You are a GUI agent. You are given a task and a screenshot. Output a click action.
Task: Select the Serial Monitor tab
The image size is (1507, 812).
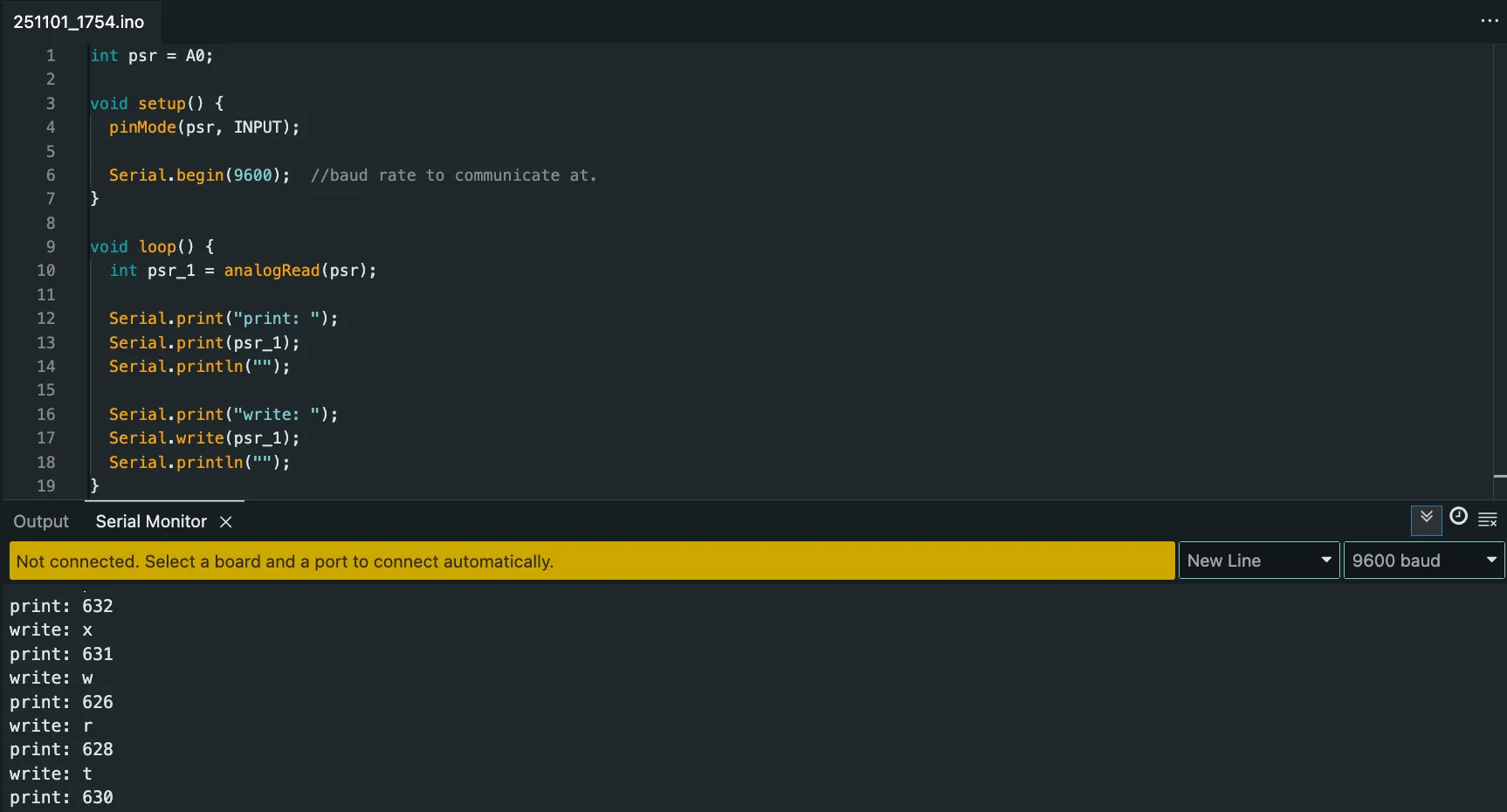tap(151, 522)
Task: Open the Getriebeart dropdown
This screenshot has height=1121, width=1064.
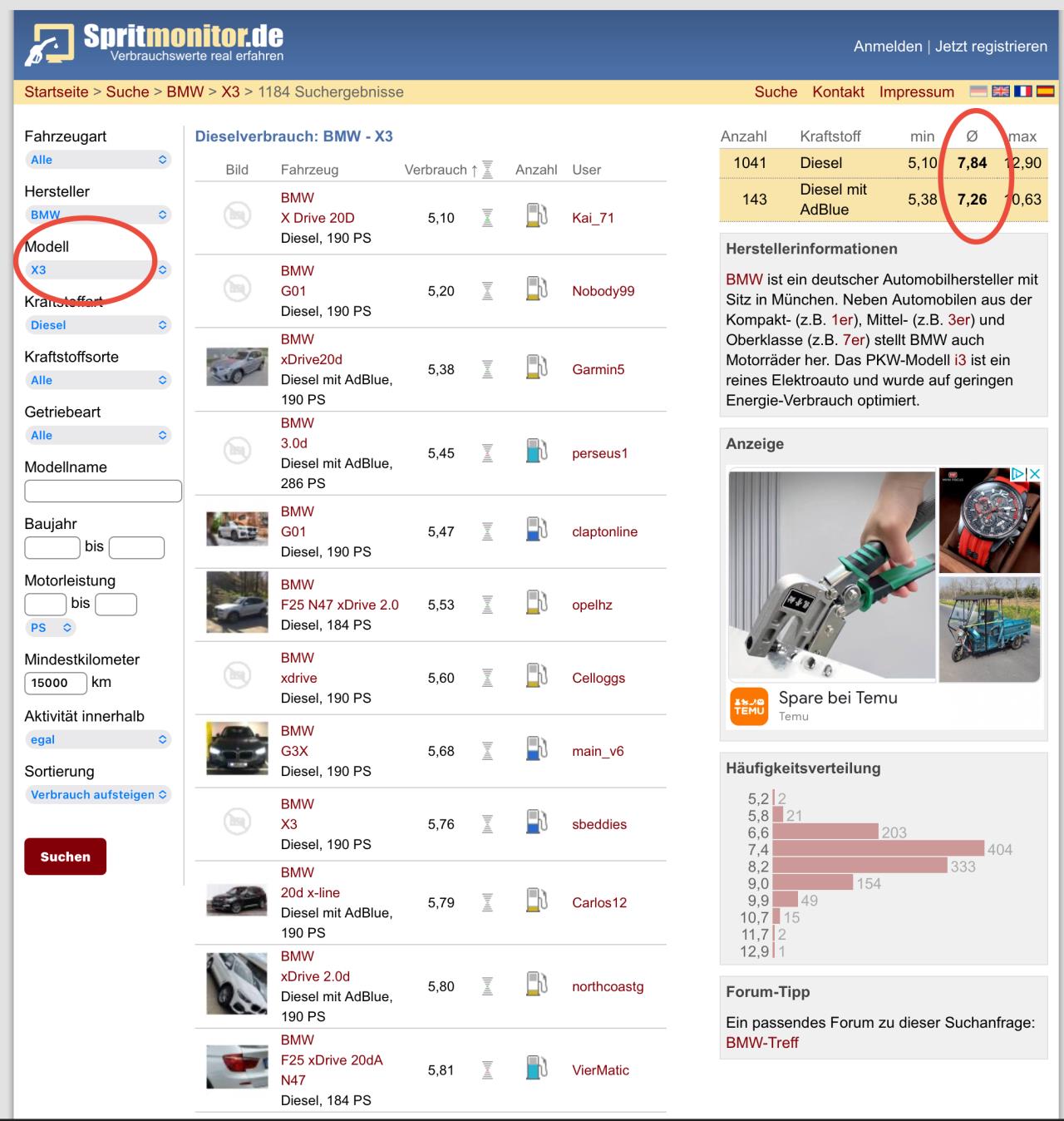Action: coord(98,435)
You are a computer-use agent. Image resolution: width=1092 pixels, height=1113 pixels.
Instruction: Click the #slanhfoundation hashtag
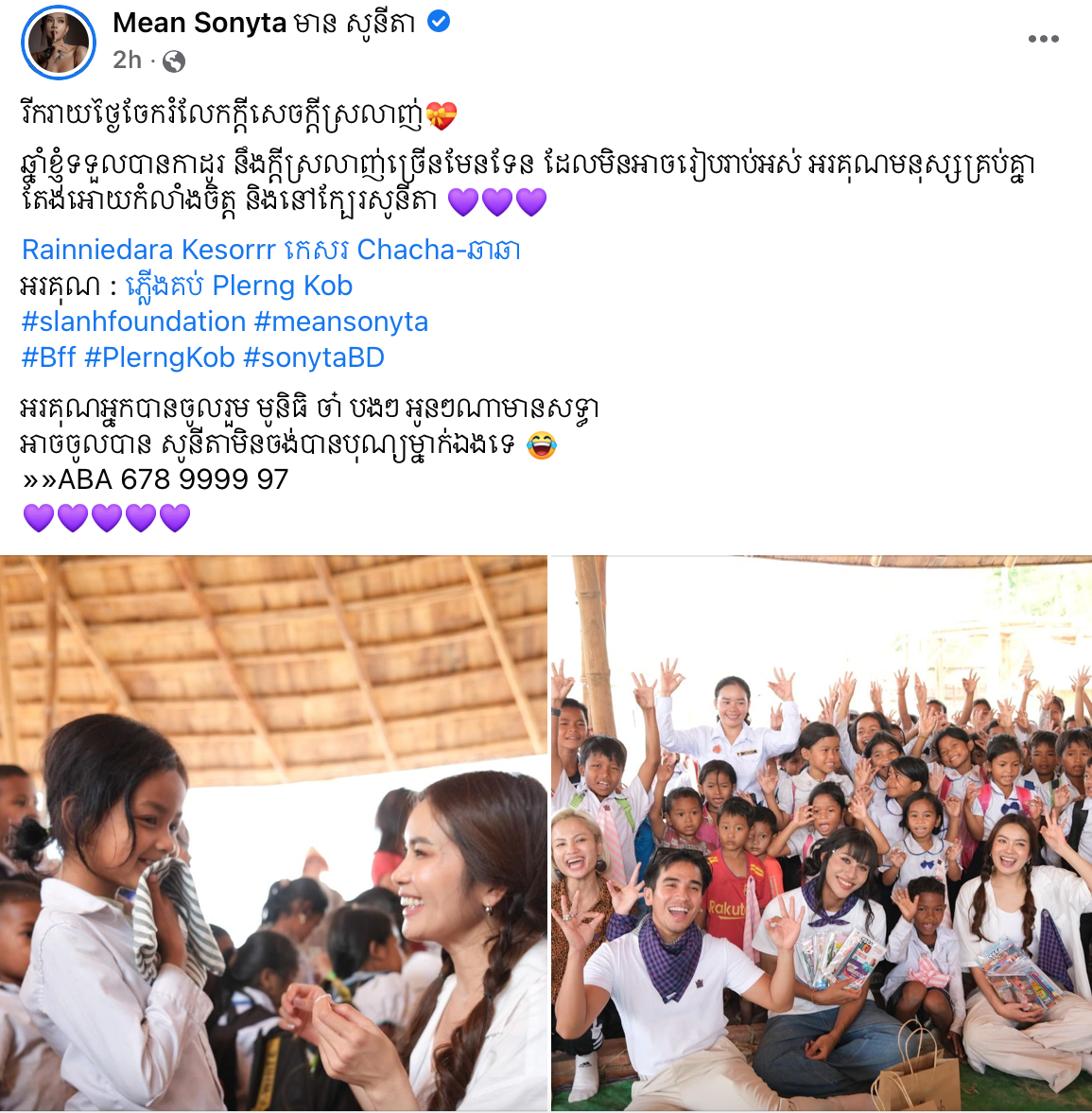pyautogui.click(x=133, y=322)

+ + +

Task objective: Output the full listing verbatim; pictures stay out.

Answer to this exercise:
You are a GUI agent. You are given a task and a screenshot. Output a click action.
Task: Select the Serial Monitor tab
The image size is (1507, 812).
tap(151, 522)
Task: Open the Getriebeart dropdown
This screenshot has height=1121, width=1064.
Action: coord(98,435)
You are a computer-use agent. Image resolution: width=1092 pixels, height=1113 pixels.
Instruction: Click the #slanhfoundation hashtag
pyautogui.click(x=133, y=322)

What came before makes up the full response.